INPUT
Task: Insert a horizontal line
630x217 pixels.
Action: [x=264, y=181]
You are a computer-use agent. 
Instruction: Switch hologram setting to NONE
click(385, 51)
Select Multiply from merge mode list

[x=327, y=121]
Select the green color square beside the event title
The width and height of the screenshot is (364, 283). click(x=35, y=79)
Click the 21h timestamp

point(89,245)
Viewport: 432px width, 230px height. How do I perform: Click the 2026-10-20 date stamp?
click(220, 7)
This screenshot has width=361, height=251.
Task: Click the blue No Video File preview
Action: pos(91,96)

--

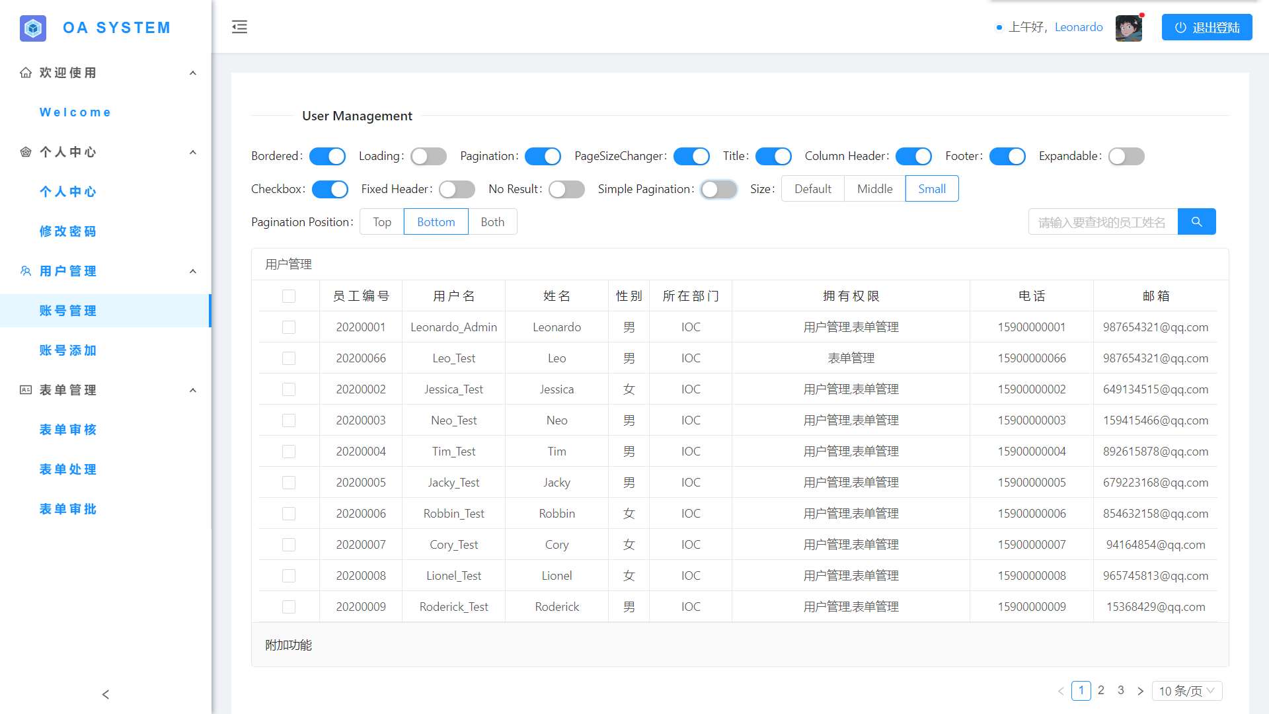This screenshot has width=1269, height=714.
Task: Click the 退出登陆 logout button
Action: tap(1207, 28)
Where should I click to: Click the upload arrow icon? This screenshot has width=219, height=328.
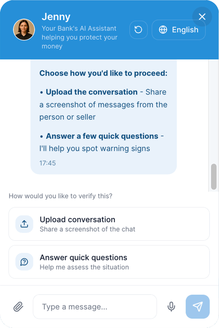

REQUIREMENTS
Which lines of the listing run from the line containing "Select the green" through the line containing "point(89,245)"? Quote those lines word for word, both end lines included.

THE REPLY
Select the green color square beside the event title
The width and height of the screenshot is (364, 283). click(x=35, y=79)
Click the 21h timestamp

point(89,245)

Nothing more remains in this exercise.